Les partisans de Corbyn n'ont pas l'intention de changer de caractère. S'adressant au Times Radio deRupert Murdoch, le principal allié de Corbyn, l'ancien ministre fantôme des Finances John McDonnell, a été interrogé par John Pienaar sur le «style» de leadership de Starmer pendant la pandémie.

«Je pense que l’approche de Keir est absolument correcte», a répondu McDonnell. «Il a abordé la politique du gouvernement de manière constructive – et nous devons traverser cette crise ensemble…» En pointant de temps en temps les «échecs» du gouvernement, «Keir propose cette alternative […] Il s'attaque à ce gouvernement ».

Même cette approbation retentissante ne suffisait pas à McDonnell.
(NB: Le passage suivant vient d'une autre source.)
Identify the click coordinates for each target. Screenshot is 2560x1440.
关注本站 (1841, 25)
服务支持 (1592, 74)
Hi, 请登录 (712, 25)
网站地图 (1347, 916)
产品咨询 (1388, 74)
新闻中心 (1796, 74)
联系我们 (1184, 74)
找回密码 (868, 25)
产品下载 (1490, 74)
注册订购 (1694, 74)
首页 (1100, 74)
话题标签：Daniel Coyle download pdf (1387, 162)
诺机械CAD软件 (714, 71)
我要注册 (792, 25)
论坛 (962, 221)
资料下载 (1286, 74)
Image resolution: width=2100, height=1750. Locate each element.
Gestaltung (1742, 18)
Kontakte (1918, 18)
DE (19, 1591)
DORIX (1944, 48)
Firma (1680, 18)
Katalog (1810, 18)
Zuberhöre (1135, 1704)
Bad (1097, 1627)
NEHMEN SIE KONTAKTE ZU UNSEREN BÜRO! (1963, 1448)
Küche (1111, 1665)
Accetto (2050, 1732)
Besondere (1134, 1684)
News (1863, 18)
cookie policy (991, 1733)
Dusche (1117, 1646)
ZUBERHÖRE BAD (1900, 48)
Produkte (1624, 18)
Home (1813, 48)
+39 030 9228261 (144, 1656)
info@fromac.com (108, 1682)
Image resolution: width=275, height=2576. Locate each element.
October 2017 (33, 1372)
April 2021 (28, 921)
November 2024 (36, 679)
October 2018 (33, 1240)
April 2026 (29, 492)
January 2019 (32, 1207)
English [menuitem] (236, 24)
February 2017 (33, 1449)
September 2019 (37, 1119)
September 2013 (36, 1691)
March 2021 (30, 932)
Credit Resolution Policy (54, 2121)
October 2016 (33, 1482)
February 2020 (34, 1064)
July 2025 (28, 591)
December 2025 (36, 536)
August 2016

Lorsqu'on lui a demandé si Starmer était un «socialiste fier», il a répondu: «Keir a clairement indiqué qu'il était socialiste […] La question est de savoir ce que signifie le socialisme au 21e siècle? Et le plan en dix points qu'il a proposé pour être élu chef était le socialisme du 21e siècle […]. Nous sommes sur la même longueur d'onde ».

Quiconque persisterait encore à croire que Corbyn, McDonnell et le reste représentaient une alternative aux blairistes et aux conservateurs devrait examiner l'épave politique que constitue la gauche travailliste. Il est temps pour la classe ouvrière de s'engager sur une nouvelle voie, de lutte véritablement socialiste, et de reconnaître que les quelques partisans de Corbyn restants sont tout autant leurs adversaires que Starmer, Johnson et leurs semblables.